Data on locating visible targets:
########################################
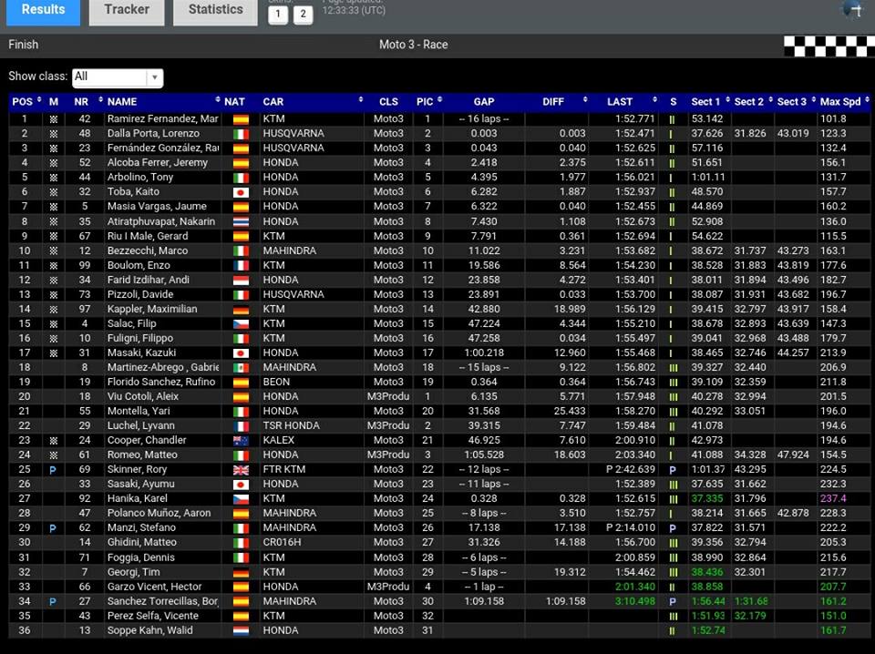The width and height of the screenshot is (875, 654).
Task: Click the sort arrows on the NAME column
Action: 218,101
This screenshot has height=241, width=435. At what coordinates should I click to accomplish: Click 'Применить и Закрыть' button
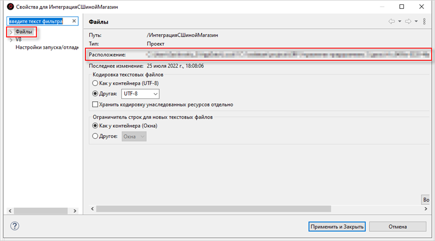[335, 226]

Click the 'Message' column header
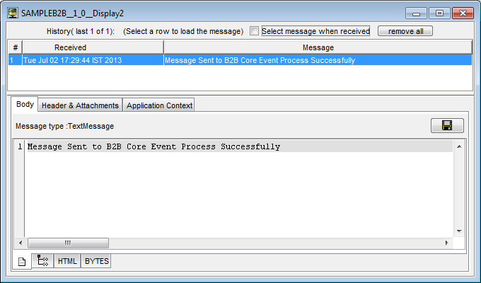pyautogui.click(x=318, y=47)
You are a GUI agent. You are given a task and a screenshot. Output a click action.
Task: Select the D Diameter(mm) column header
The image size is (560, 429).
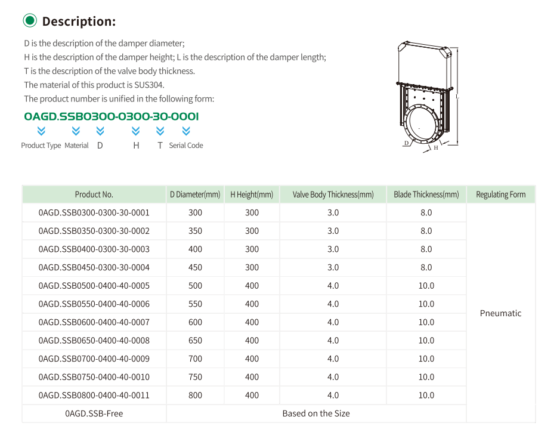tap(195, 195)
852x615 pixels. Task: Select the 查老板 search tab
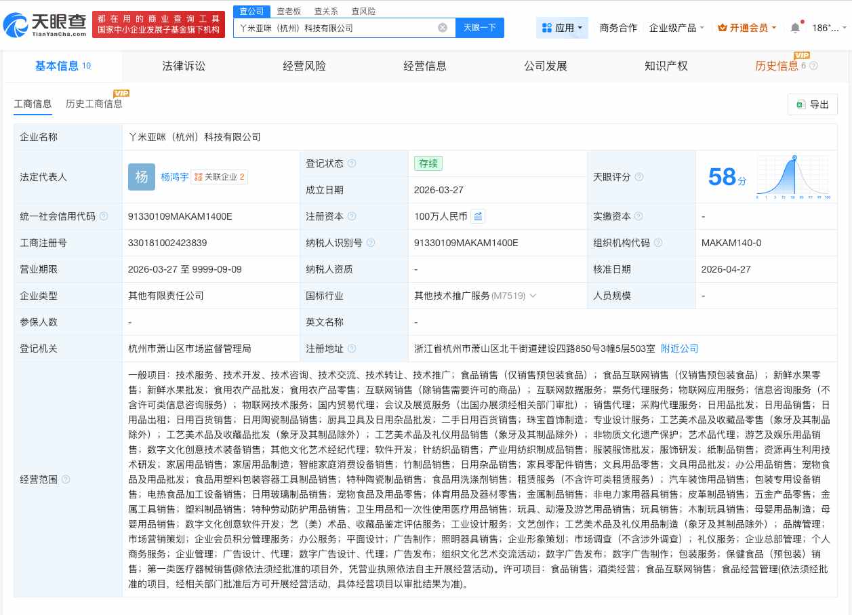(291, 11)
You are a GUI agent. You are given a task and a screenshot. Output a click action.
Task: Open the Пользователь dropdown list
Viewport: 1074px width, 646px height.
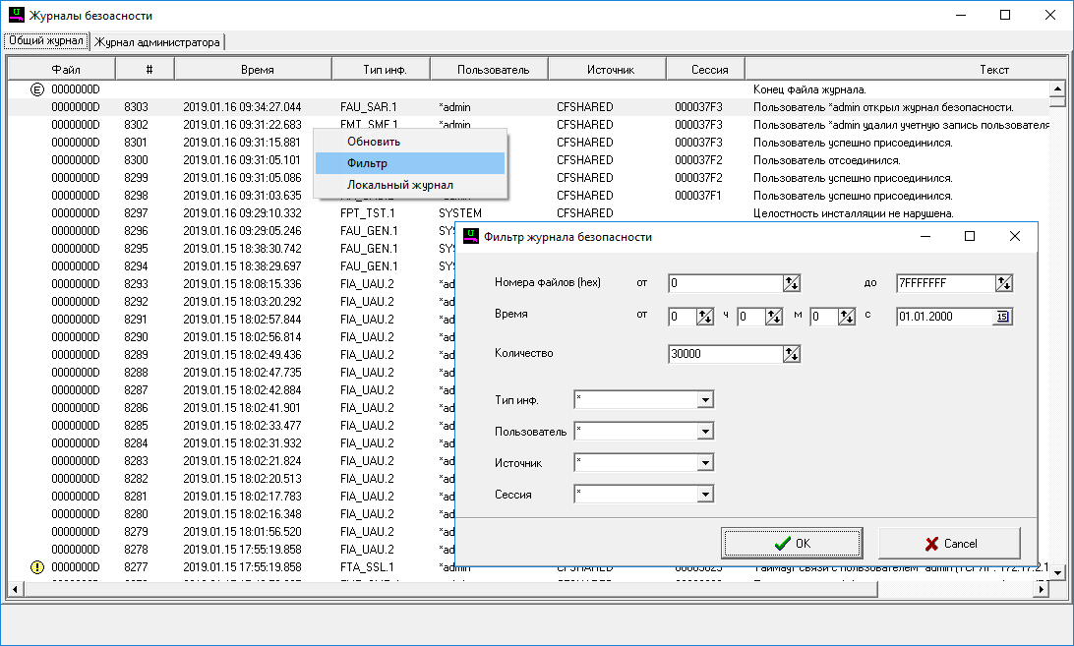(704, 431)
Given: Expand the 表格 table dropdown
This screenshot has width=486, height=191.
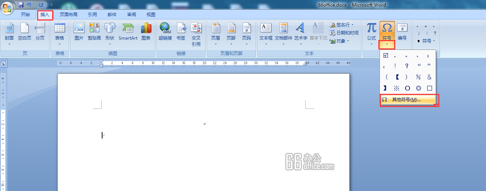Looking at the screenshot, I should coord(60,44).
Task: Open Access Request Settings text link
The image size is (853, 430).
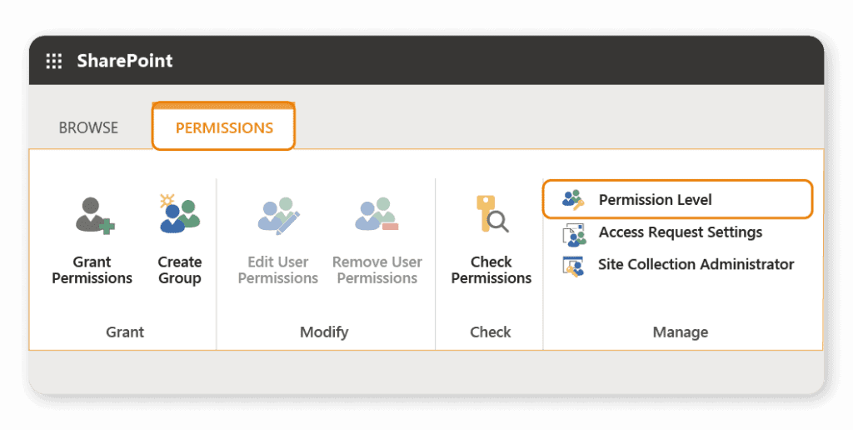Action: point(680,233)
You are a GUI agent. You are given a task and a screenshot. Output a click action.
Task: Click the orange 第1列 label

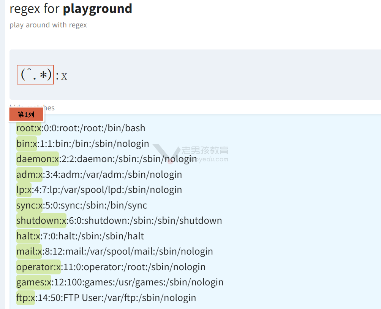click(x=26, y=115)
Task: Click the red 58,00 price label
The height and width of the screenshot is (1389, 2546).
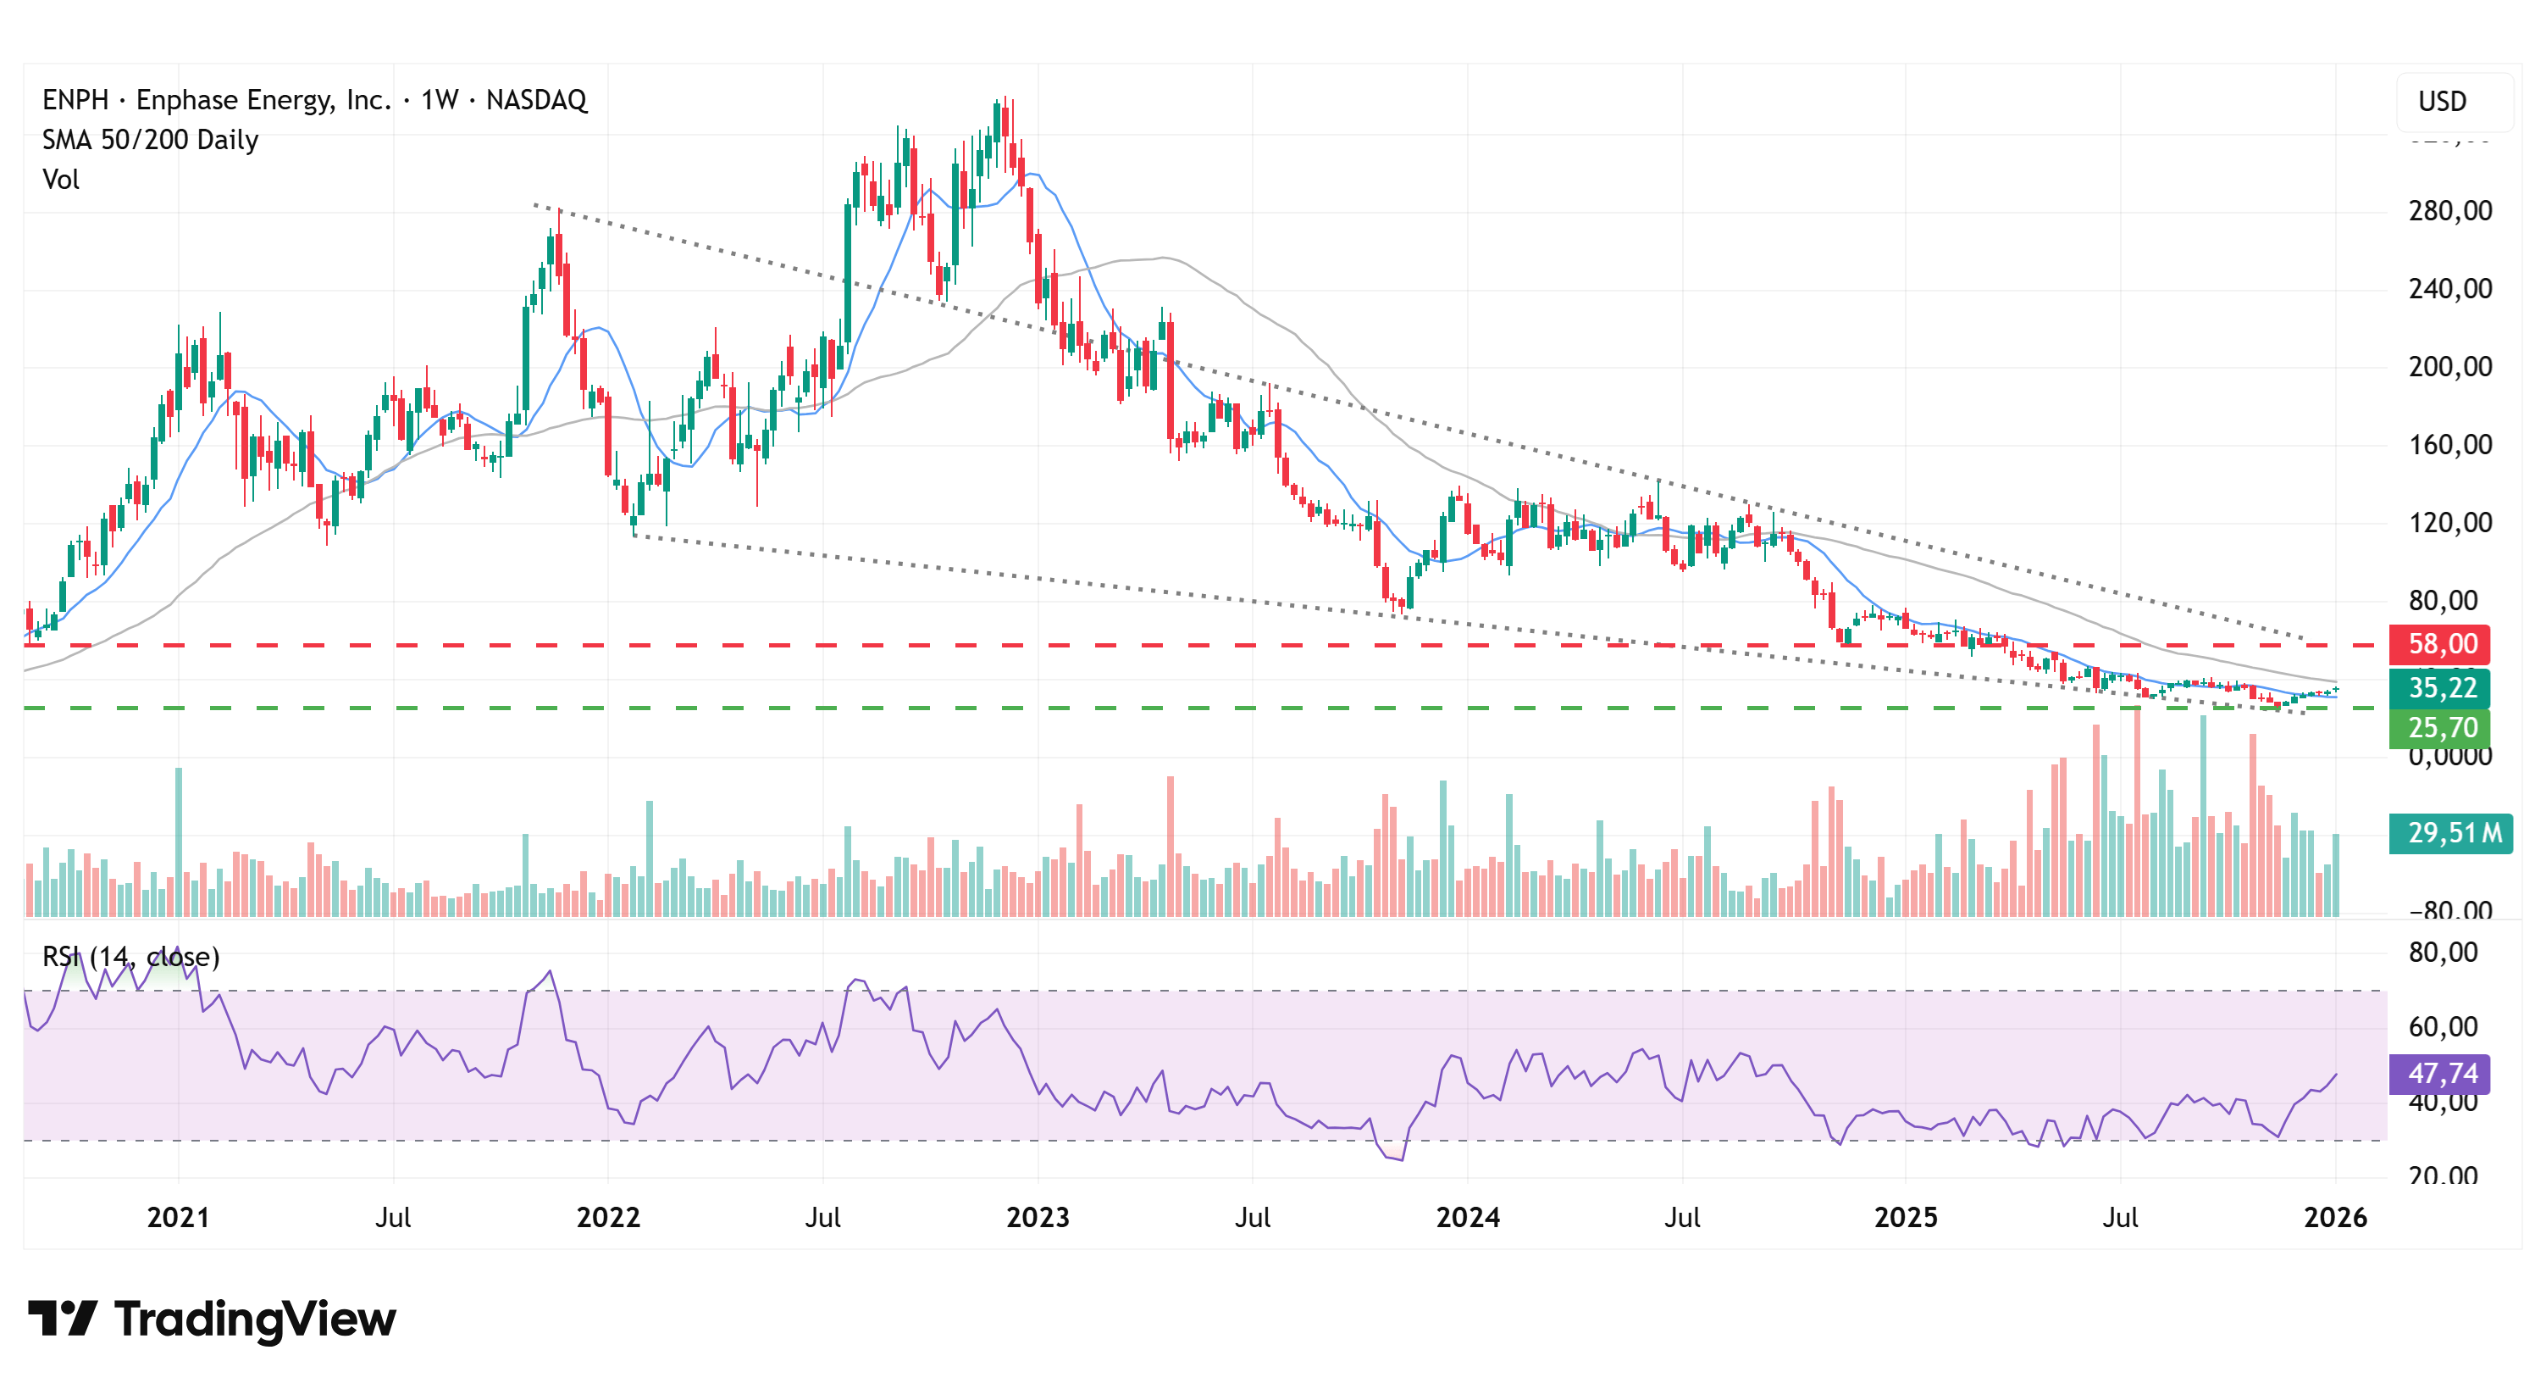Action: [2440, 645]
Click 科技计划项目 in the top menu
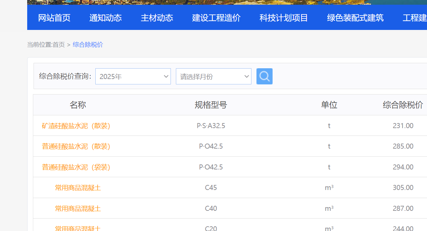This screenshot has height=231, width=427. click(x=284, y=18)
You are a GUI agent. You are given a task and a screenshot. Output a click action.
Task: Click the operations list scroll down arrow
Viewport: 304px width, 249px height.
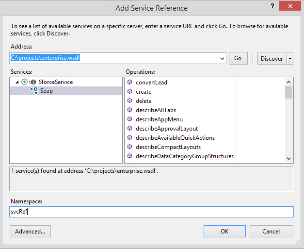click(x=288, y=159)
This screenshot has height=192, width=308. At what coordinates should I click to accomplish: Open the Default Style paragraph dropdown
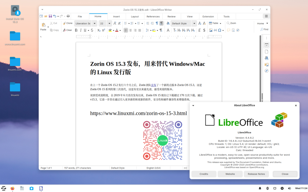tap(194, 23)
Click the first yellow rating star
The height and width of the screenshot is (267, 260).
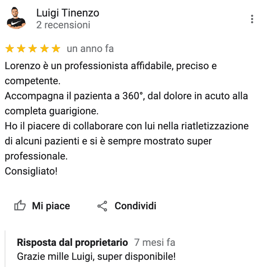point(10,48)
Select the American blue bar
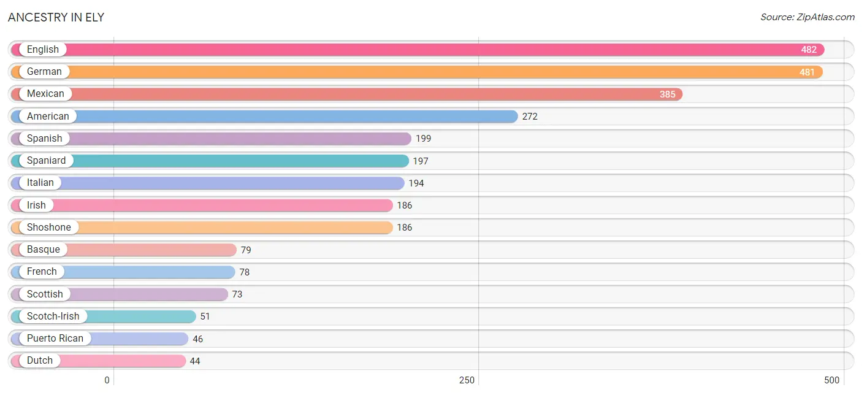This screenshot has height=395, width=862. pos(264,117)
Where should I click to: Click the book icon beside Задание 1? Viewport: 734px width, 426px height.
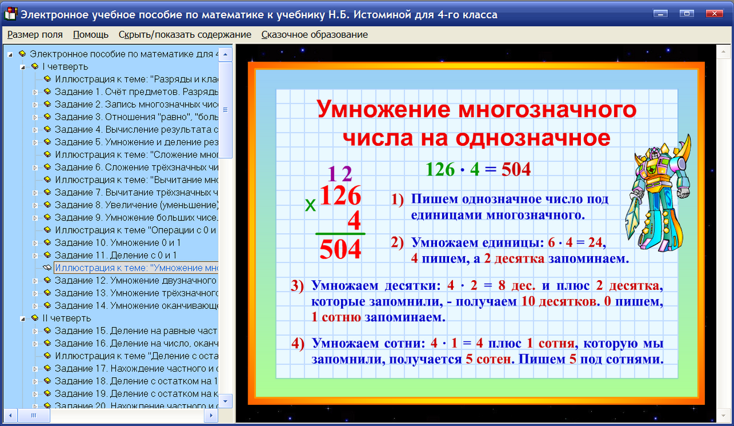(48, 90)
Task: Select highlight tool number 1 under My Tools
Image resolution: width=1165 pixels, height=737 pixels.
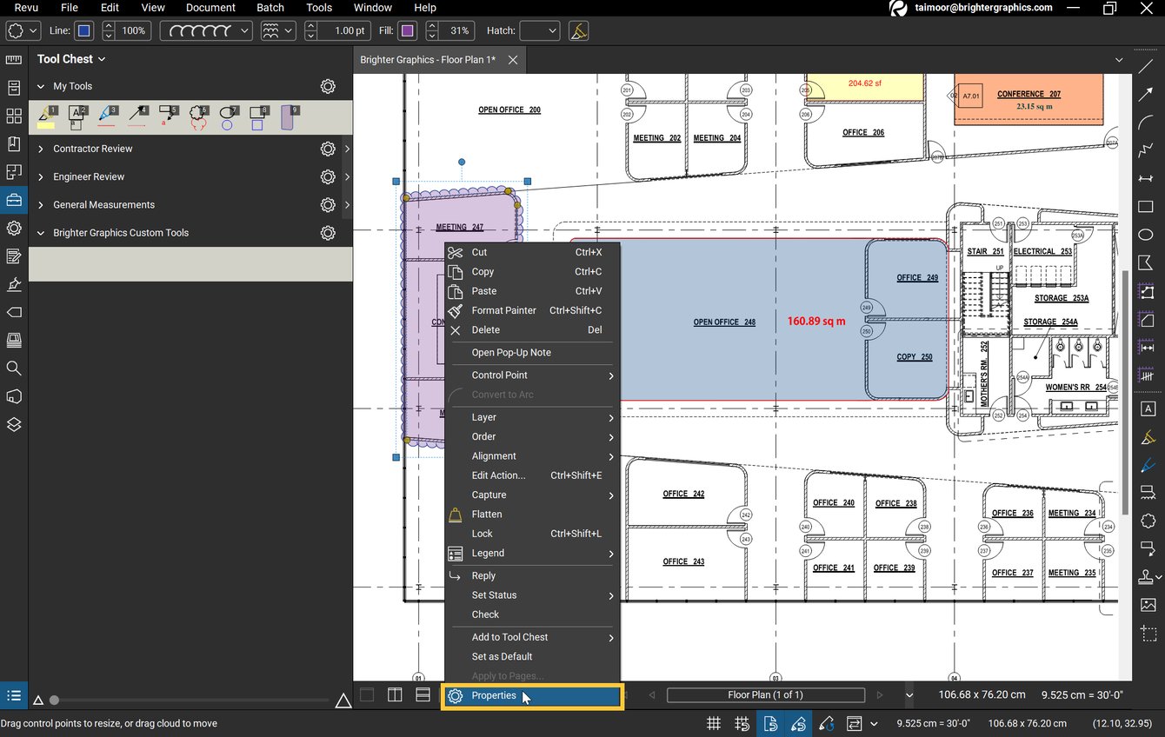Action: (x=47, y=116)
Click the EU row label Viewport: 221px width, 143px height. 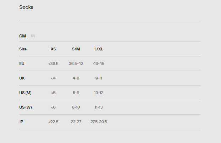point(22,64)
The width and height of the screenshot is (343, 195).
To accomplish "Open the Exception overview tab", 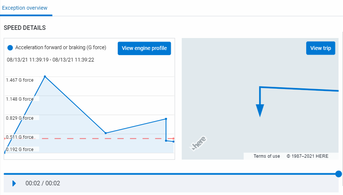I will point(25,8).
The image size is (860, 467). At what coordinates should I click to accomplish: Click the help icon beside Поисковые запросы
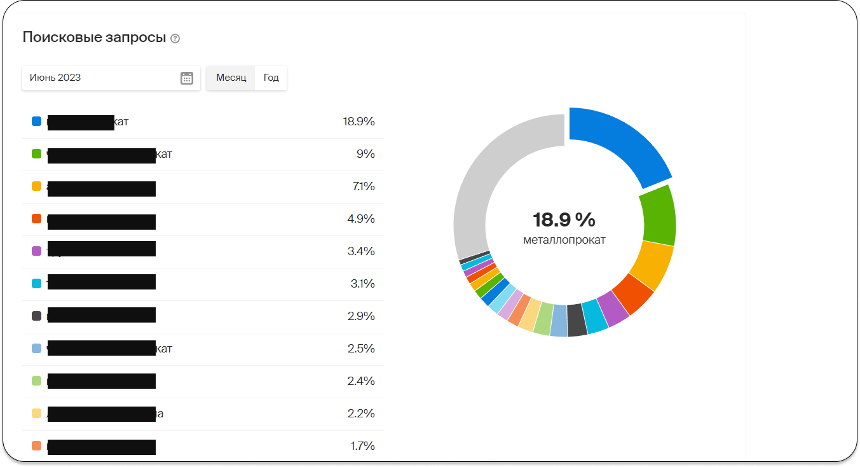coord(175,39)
########################################
Recast the entries as a JSON list of strings, one string per line, starting at the line that contains "Given: Expand the 表格 table dropdown" and ending after the line that contains "This screenshot has height=231, width=427.". Skip blank lines and leave the pictures out.

Full response:
[
  "Given: Expand the 表格 table dropdown",
  "This screenshot has width=486, height=191.",
  "Looking at the screenshot, I should coord(60,44).",
  "Task: Open Access Request Settings text link",
  "The image size is (853, 430).",
  "Action: point(680,233)",
  "You are a GUI agent. You are given a task and a screenshot. Output a click action.",
  "Task: Click the orange 第1列 label",
  "click(x=26, y=115)",
  "Task: Click the red 58,00 price label",
  "The height and width of the screenshot is (1389, 2546).",
  "Action: [2440, 645]",
  "Click 科技计划项目 in the top menu",
  "This screenshot has height=231, width=427. click(x=284, y=18)"
]